How does geographic cohort analysis help enterprise AI leaders?

Geographic cohort analysis surfaces adoption patterns that are invisible at the company level. An AI agent that performs well for English-language queries but inconsistently for other languages will show declining adoption in specific regions. Without geographic segmentation, this averages out and goes undetected. With it, the issue is identifiable and addressable. In regulated industries, geographic cohorts also help surface compliance and governance variation across jurisdictions.

What does adoption trajectory data reveal about AI value?

Adoption trajectory tracks how usage evolves over time for a specific cohort, not just whether the tool is being used. Departments whose session depth grows, whose return rates stay high, and whose users apply the AI to progressively more complex tasks are generating genuine productivity gains. Departments whose engagement is plateauing or declining after an initial period are showing a signal that the workflow fit or the tool configuration needs attention.
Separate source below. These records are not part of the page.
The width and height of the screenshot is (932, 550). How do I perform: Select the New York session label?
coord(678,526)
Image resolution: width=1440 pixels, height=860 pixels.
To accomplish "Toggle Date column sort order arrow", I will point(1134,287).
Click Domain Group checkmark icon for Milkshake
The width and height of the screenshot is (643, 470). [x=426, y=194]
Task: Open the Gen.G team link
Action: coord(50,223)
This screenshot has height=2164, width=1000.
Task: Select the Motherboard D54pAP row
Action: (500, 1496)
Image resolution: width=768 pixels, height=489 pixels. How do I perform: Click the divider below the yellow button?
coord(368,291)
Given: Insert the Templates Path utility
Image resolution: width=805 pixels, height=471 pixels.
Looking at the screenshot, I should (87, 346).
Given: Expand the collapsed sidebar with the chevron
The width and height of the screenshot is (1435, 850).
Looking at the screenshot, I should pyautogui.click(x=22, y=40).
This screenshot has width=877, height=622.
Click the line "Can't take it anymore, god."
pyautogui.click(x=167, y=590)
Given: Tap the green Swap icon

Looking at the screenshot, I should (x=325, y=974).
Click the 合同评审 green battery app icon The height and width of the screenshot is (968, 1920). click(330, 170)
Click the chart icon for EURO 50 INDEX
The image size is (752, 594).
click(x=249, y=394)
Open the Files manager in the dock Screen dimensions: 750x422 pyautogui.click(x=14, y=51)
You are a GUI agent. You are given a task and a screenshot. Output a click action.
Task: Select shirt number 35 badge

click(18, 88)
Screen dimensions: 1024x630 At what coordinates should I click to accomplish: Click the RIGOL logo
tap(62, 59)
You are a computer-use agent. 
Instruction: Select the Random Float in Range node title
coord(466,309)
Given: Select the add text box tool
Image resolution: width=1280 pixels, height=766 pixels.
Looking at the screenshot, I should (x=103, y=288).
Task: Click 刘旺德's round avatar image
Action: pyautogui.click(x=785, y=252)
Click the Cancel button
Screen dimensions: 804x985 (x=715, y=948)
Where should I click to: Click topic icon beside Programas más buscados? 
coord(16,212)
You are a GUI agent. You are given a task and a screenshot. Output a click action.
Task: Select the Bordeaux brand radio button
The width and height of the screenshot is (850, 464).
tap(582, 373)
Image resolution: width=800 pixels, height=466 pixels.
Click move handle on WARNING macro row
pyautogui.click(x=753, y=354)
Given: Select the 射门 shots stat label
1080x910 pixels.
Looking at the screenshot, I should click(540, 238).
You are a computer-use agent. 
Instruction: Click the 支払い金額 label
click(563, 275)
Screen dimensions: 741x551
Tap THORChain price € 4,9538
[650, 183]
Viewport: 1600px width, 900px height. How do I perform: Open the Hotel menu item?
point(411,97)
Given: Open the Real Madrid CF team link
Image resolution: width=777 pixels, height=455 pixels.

Trajectory data catches this divergence early, while there is still time to intervene effectively.

How does cohort-level measurement improve AI ROI reporting to leadership?

Company-wide figures answer deployment questions: is usage growing, is satisfaction positive. Cohort-level measurement answers the business questions boards and CFOs actually need answered: which functions are generating measurable return, how deeply has AI changed how those teams work, where is the next investment most likely to produce results. McKinsey found that AI high performers, those attributing more than 5% of EBIT to AI, are significantly more likely to have systematic measurement practices at the function level. The measurement approach is part of what makes them high performers.